What is contrarian investing? Definition and meaning
Contrarian investing means shunning market trends and hyped investment and going against the flow, i.e. while the majority of people are buying the contrarian investor sells, and while people sell he or she buys.
Contrarian investing is done by people who see investors jumping into a hot stock and chasing after gains as a reason to avoid that stock completely.
The contrarian investor believes that if shares of a company are being bought by many people, they will rapidly become overbought and soon stop reflecting the actual strength of the business – inevitably, the share price will drop.
Contrarian investing also responds to widespread pessimism in the market by buying stocks that have been driven so low that they overstate a company’s risks, and understate its chances of making a comeback.
Contrarian investing means being a bull in a market full of bears, going up when everybody is going down, or swimming against the current.
Spotting and buying such distressed stocks, and selling them when the business recovers, can lead to strong gains.
The general principles used in contrarian investing can be applied to individual stocks, a whole industry sector, or an entire market.
Contrarian investing requires good research and impartiality
To be a successful contrarian investor, you need to research your market carefully, and be impartial and disciplined.
Take your time while checking out companies you are considering investing in. Look out for a solid management team, good profit margins, efficient processes, and innovative products.
Businesses that can maintain these fundamentals can withstand economic downturns and investor reluctance.
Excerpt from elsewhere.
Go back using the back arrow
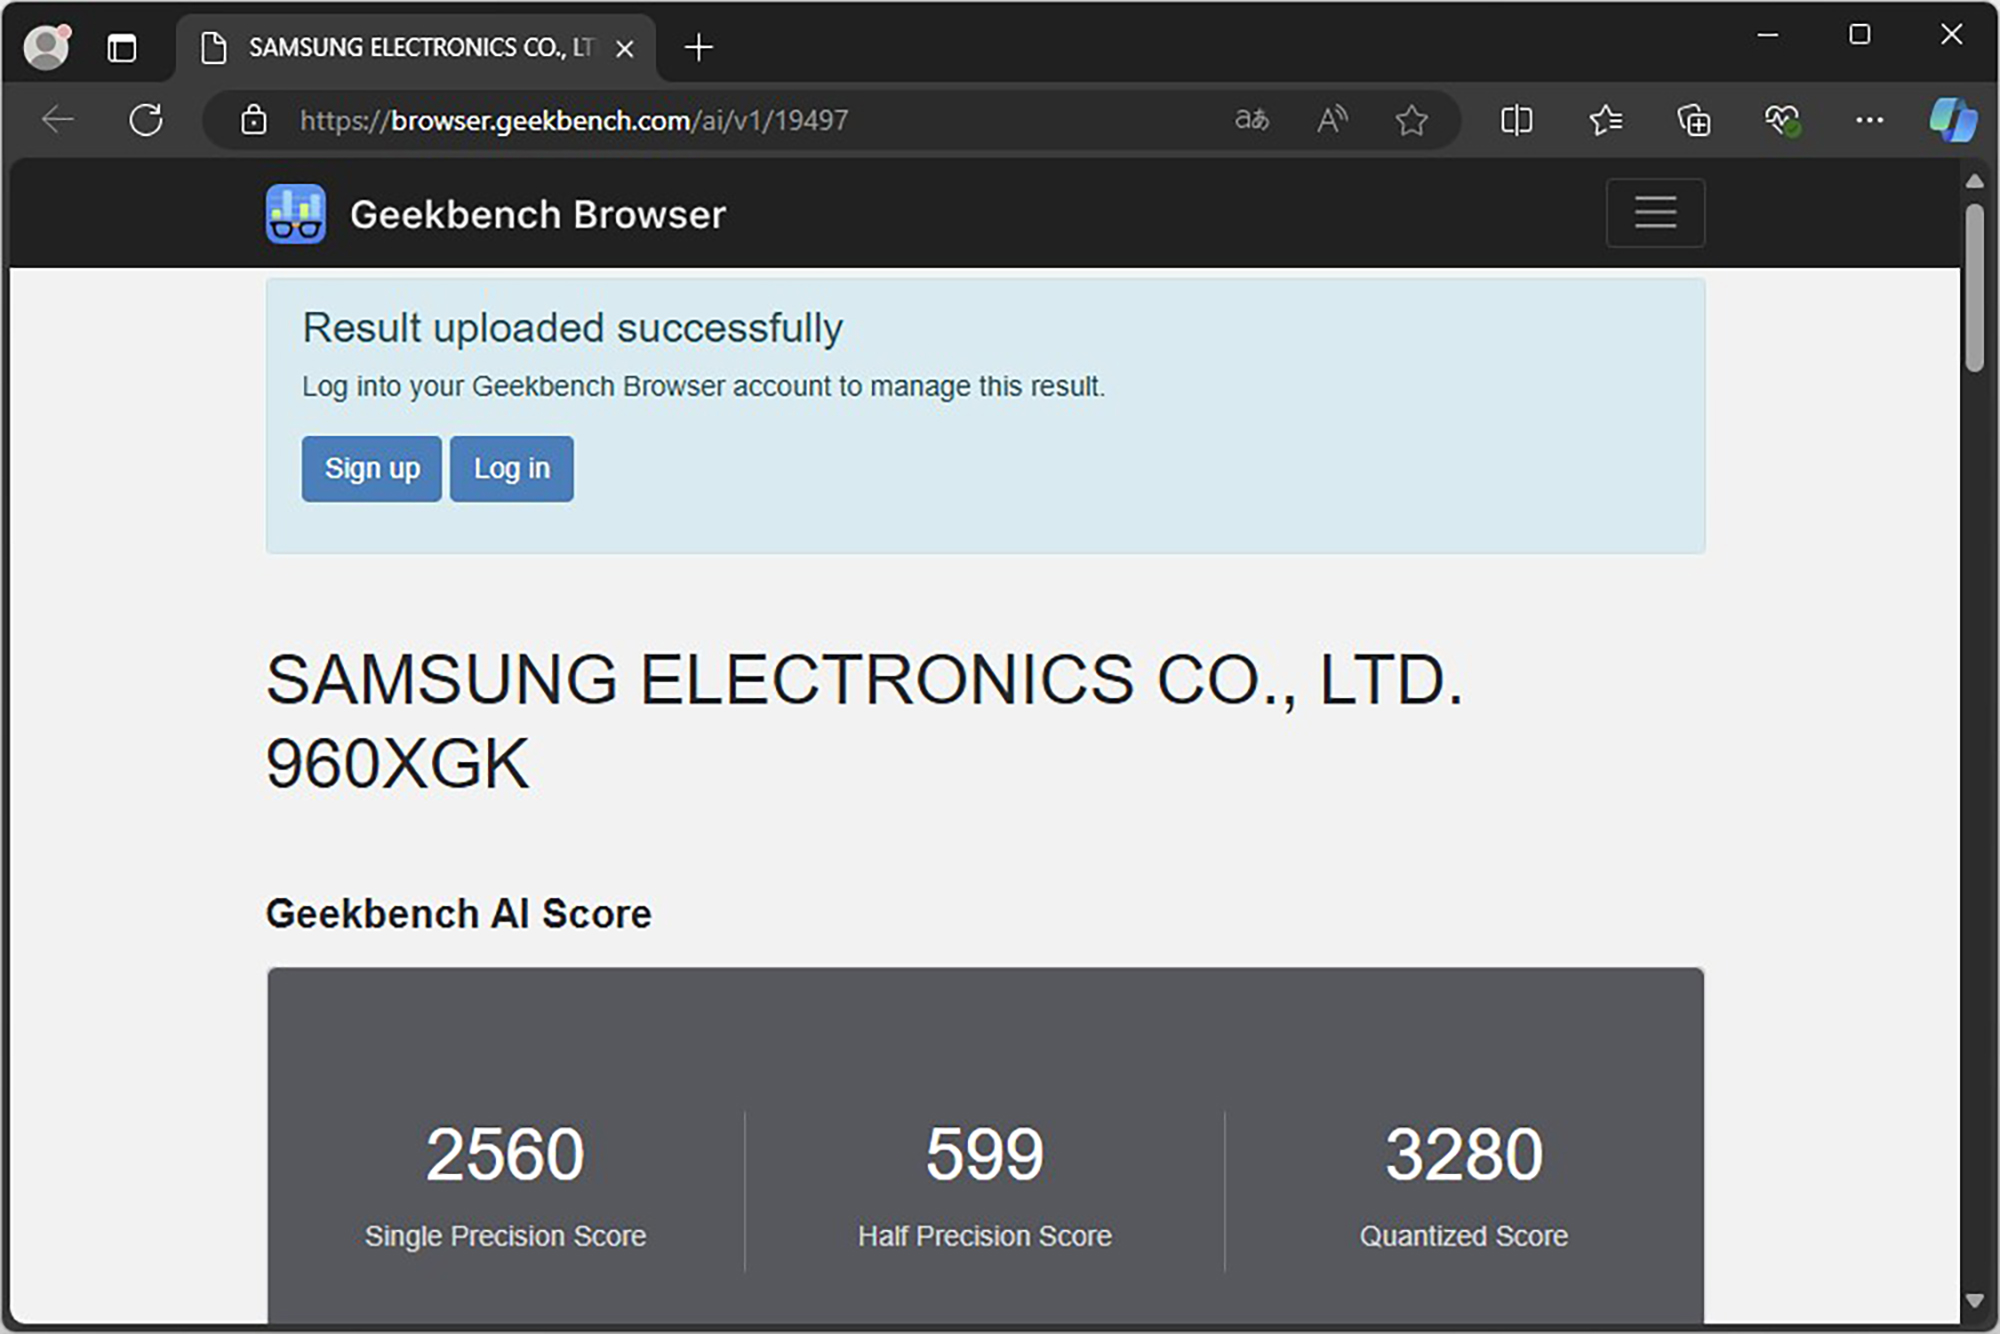The height and width of the screenshot is (1334, 2000). pyautogui.click(x=58, y=120)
Warren Buffett, arguably the best ever contrarian investor, has built a massive fortune by going against popular wisdom. At the height of the financial crisis he bought Goldman Sachs.
Mr. Buffett once said regarding contrarian investing:
“Be fearful when others are greedy and be greedy when others are fearful.”
In some ways, contrarian investing is similar to value investing in that the investor is looking for mispriced investments and purchasing those that are seemingly undervalued by the market.